(Objective):
Below are some items. Copy them word for word, beginning at the line that contains "Screen dimensions: 952x714" and continuing to the last line of the items.

— Begin Listed records —

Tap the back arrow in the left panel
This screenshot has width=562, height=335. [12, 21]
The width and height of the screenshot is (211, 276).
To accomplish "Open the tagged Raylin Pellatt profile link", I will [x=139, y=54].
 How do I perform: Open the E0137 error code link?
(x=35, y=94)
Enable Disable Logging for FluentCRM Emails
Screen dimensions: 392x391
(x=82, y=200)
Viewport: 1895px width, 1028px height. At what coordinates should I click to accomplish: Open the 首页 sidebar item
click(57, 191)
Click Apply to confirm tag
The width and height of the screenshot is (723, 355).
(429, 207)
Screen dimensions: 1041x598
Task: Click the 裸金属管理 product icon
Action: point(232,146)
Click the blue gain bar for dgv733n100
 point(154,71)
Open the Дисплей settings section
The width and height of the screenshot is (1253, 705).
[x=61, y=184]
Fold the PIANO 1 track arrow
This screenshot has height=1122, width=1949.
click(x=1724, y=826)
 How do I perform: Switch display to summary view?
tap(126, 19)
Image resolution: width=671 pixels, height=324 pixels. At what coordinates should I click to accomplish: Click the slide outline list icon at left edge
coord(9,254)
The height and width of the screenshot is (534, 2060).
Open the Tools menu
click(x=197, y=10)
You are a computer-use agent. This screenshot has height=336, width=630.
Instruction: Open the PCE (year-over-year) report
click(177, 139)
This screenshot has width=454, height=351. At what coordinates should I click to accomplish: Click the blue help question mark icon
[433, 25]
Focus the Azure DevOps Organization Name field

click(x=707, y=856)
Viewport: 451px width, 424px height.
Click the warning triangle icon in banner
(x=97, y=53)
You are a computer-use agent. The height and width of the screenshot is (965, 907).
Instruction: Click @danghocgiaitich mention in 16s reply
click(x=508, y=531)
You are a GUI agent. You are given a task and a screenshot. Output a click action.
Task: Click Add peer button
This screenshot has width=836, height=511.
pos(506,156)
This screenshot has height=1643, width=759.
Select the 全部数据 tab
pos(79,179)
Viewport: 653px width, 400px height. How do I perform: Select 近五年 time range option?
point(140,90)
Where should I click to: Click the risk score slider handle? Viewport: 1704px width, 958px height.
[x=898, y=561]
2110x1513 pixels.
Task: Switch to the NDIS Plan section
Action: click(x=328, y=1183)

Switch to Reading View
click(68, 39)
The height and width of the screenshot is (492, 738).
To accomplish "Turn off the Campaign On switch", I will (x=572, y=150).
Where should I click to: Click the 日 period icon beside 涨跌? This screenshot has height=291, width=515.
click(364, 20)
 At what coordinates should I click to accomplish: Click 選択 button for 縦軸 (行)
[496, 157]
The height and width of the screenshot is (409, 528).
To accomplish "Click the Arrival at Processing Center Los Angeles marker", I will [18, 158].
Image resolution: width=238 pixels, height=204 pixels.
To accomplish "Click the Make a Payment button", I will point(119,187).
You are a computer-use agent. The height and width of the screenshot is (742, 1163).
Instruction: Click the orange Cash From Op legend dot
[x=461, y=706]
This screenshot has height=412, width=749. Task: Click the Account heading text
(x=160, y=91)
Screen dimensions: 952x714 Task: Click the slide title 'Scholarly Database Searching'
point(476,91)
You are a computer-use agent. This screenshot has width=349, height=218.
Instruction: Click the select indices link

— End Listed records —

(Output for this task):
Screen dimensions: 952x714 Task: Click the slide title 'Scholarly Database Searching'
point(476,91)
You are a computer-use agent. This screenshot has width=349, height=218.
Instruction: Click the select indices link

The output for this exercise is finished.